The accompanying notes are an integral part of these statements.
5
<PAGE> 6
PARKER & PARSLEY 84-A, LTD.
(A Texas Limited Partnership)
NOTES TO FINANCIAL STATEMENTS
June 30, 1995
(Unaudited)
NOTE 1.
In the opinion of management, the unaudited financial statements as of
June 30, 1995 of Parker & Parsley 84-A, Ltd. (the "Registrant") include
all adjustments and accruals consisting only of normal recurring accrual
adjustments which are necessary for a fair presentation of the results
for the interim period. However, the results of operations for the six
months ended June 30, 1995 are not necessarily indicative of the results
for the full year ending December 31, 1995.

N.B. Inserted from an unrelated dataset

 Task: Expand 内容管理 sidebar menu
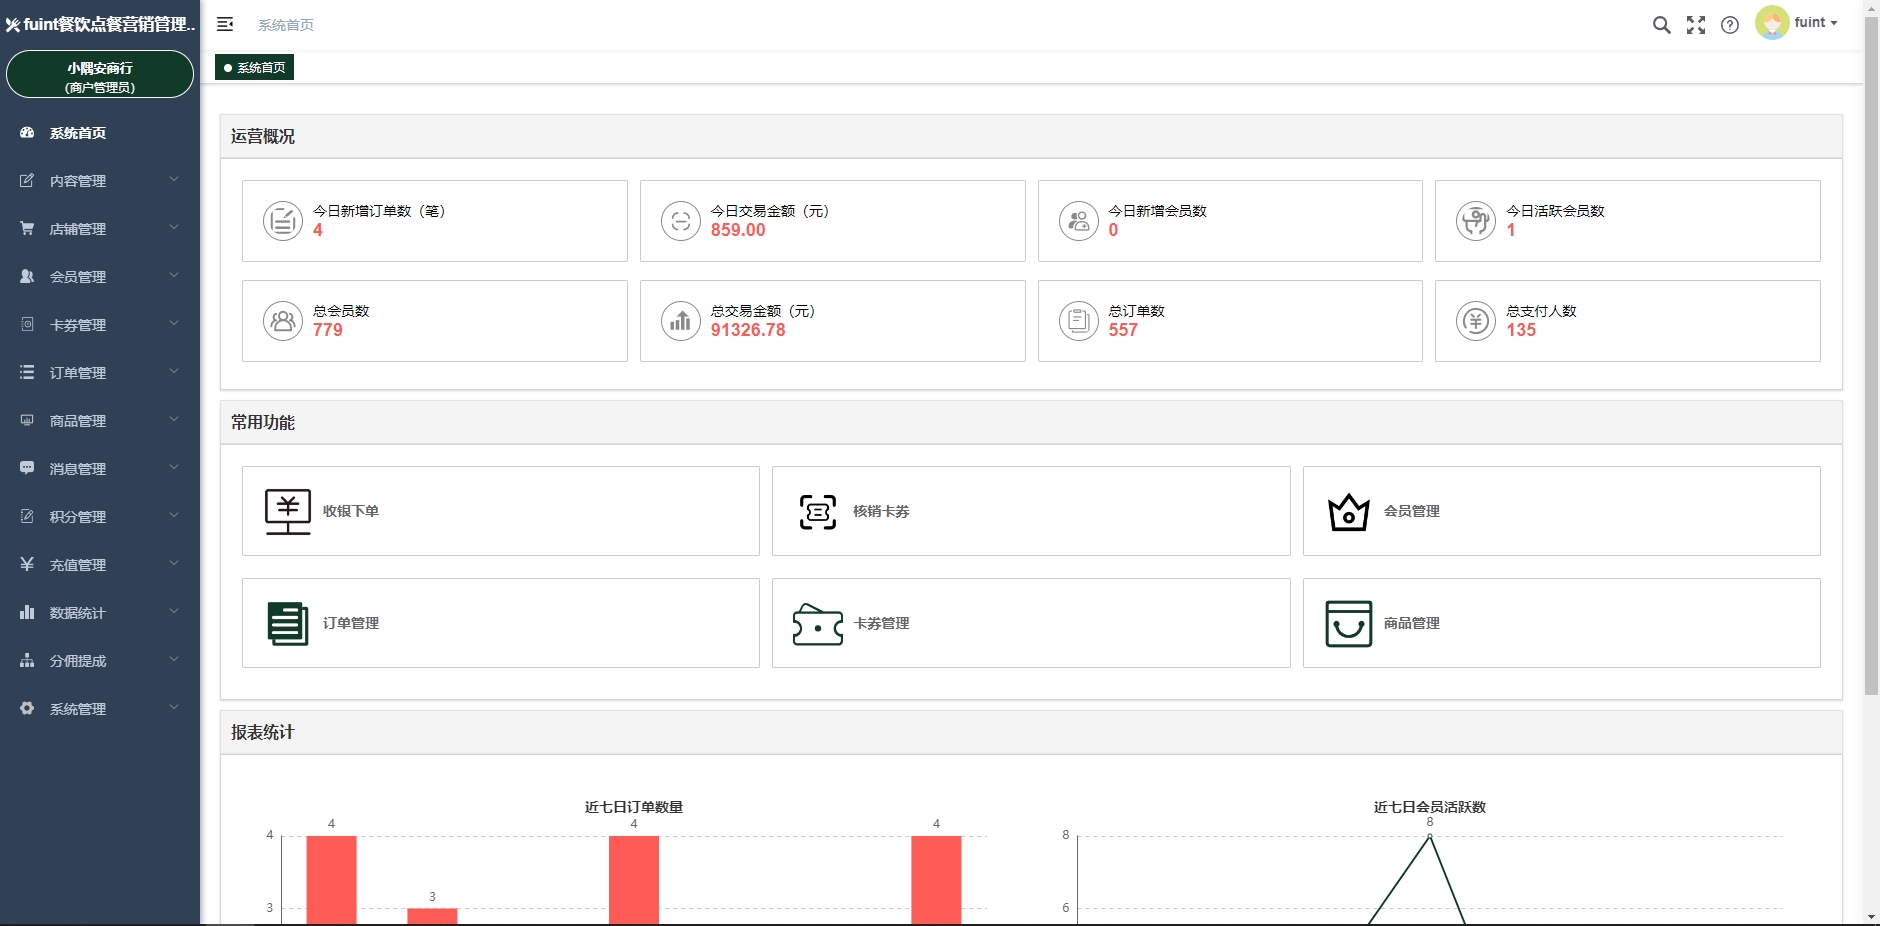pos(99,181)
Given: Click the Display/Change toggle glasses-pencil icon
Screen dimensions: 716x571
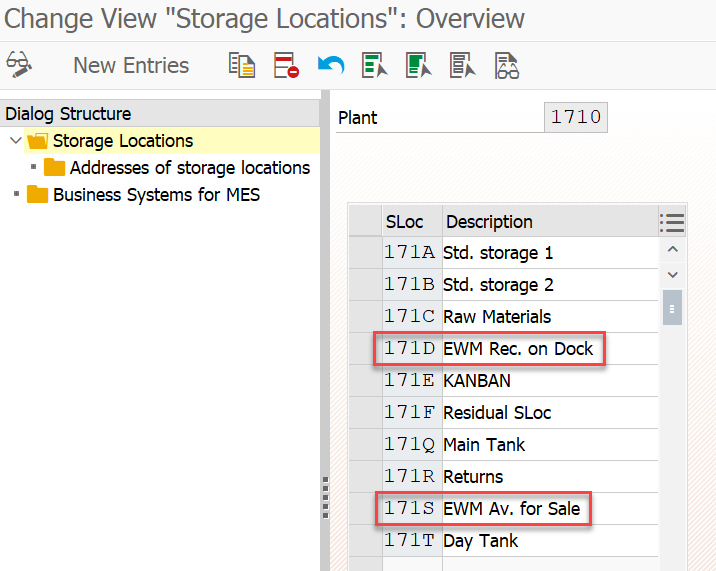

The financial statements should be read in conjunction with the
financial statements and the notes thereto contained in the Registrant's
Report on Form 10-K for the year ended December 31, 1994, as filed with
the Securities and Exchange Commission, a copy of which is available
upon request by writing to Steven L. Beal, Senior Vice President, 303
West Wall, Suite 101, Midland, Texas 79701.
NOTE 2.
On May 25, 1993, a final settlement agreement was negotiated, drafted
and finally executed, ending litigation which had begun on September 5,
1989, when the Registrant filed suit along with other parties against
Dresser Industries, Inc.; Titan Services, Inc.; BJ-Titan Services
Company; BJ-Hughes Holding Company; Hughes Tool Company; Baker Hughes
Production Tools, Inc.; and Baker Hughes Incorporated alleging that the
defendants had intentionally failed to provide the materials and
services ordered and paid for by the Registrant and other parties in
connection with the fracturing and acidizing of 523 wells, and then
fraudulently concealed the shorting practice from the managing general
partner, Parker & Parsley Development L.P. ("PPDLP") (see Item 2). The
May 25, 1993 settlement agreement called for a payment of $115 million
in cash by the defendants. The managing general partner received the
funds, deducted incurred legal expenses, accrued interest, determined
the general partner's portion of the funds and calculated any
inter-partnership allocations. A distribution of $91,000,000 was made to
the working interest owners, including the Registrant, on July 30, 1993.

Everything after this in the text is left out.